* Task prompt: Only some lines are wanted. Transcribe, exactly, the lines below from the line with "Task: Open the Debug navigator" up to and including the line with "The width and".

* Dataset extract:
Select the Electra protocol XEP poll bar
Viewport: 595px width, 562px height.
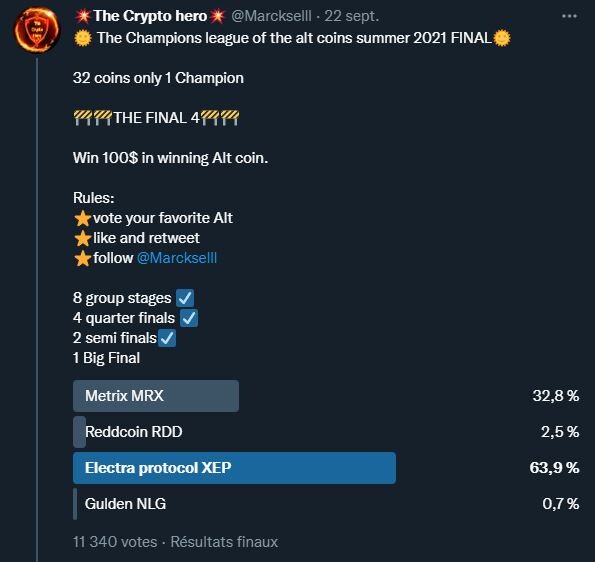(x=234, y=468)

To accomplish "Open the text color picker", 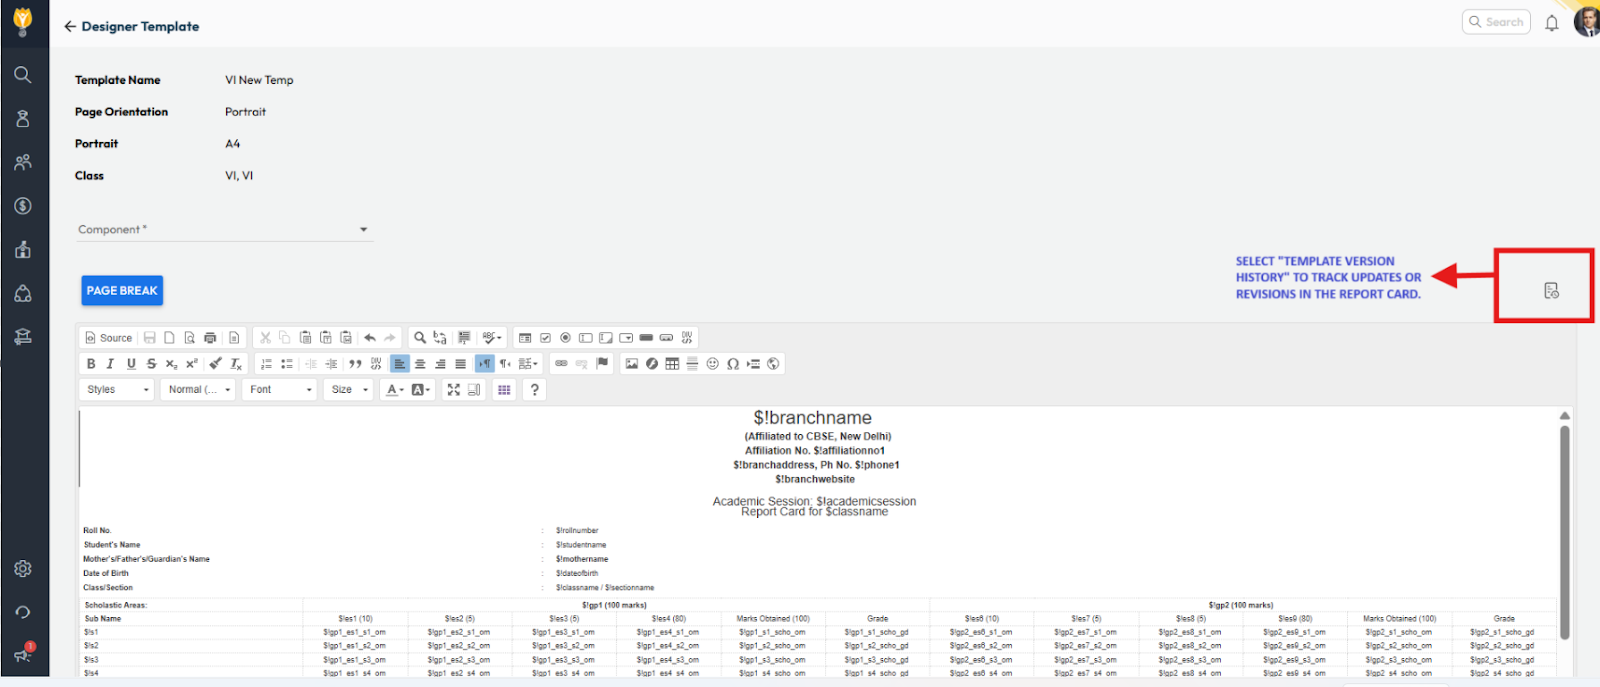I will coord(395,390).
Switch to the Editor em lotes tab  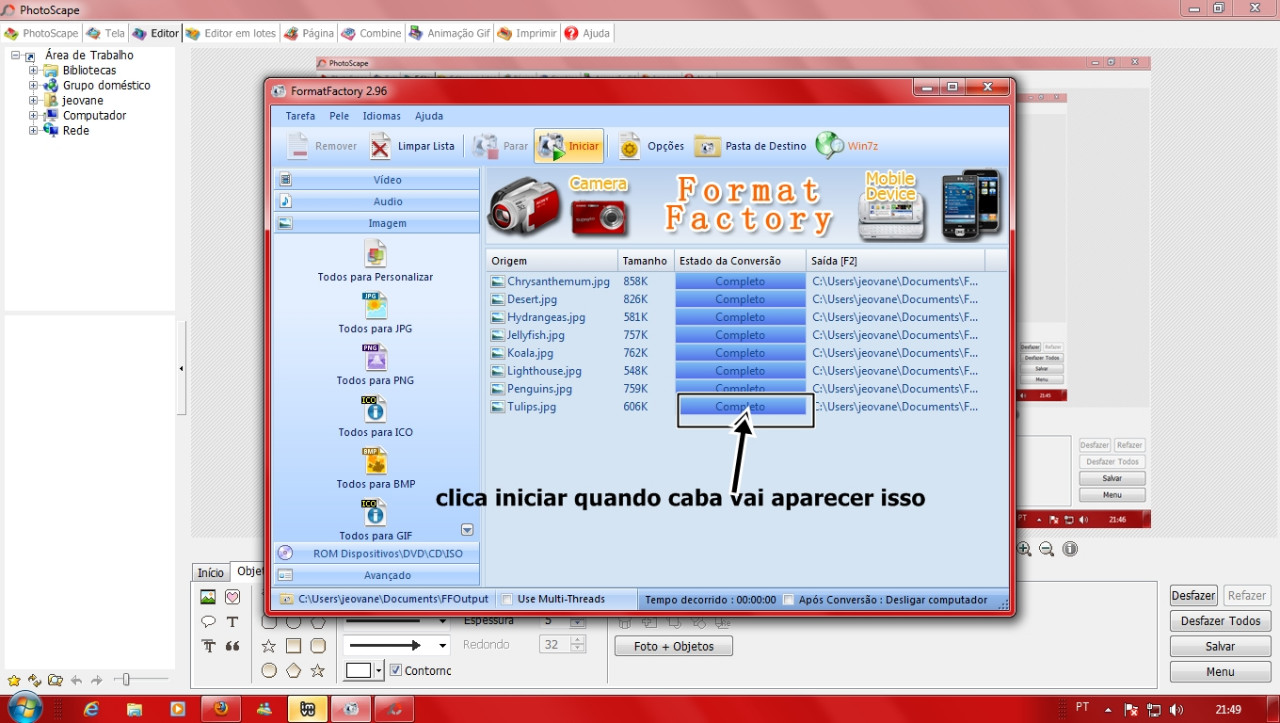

...

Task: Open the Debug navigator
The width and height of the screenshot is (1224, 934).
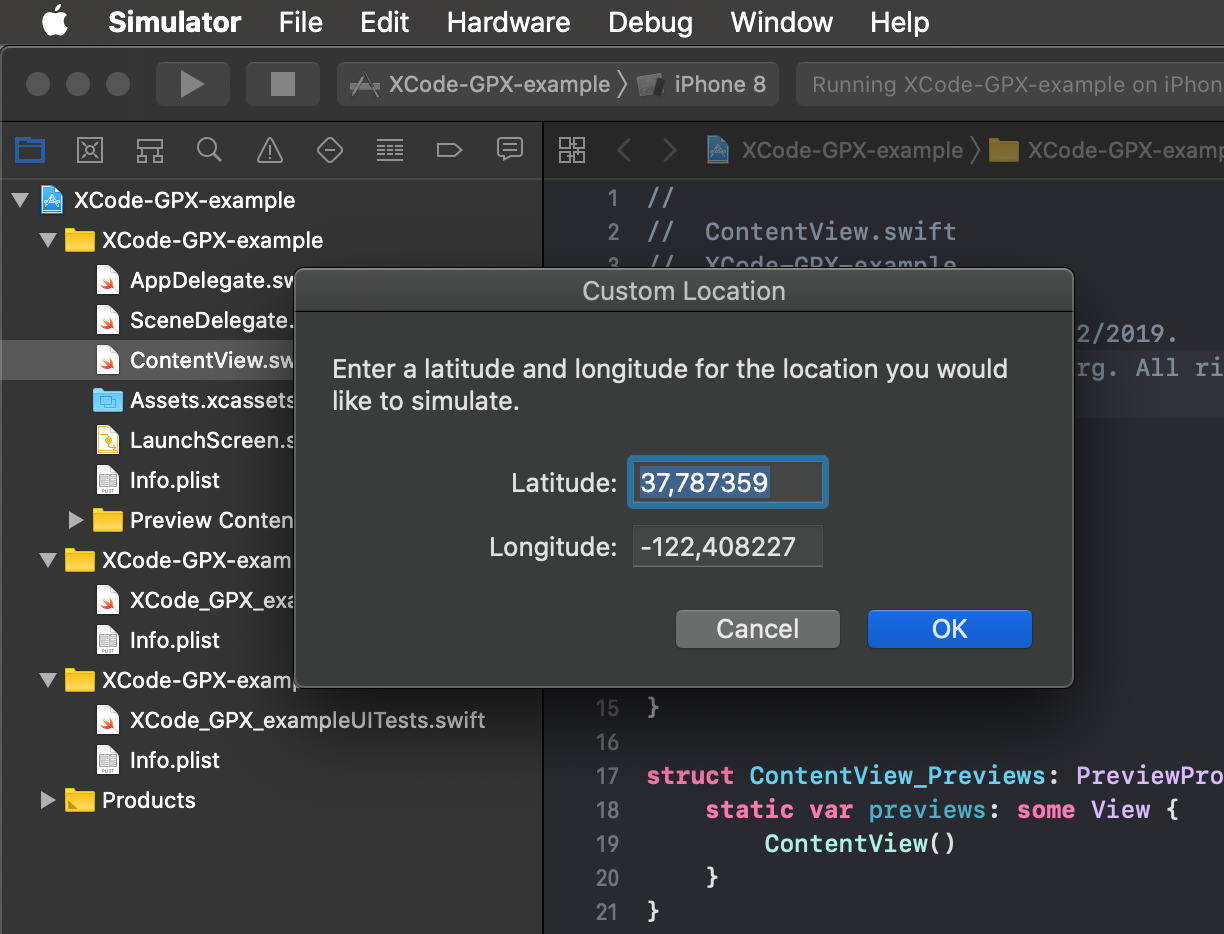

* Task response:
Task: Open the Debug navigator
The width and height of the screenshot is (1224, 934).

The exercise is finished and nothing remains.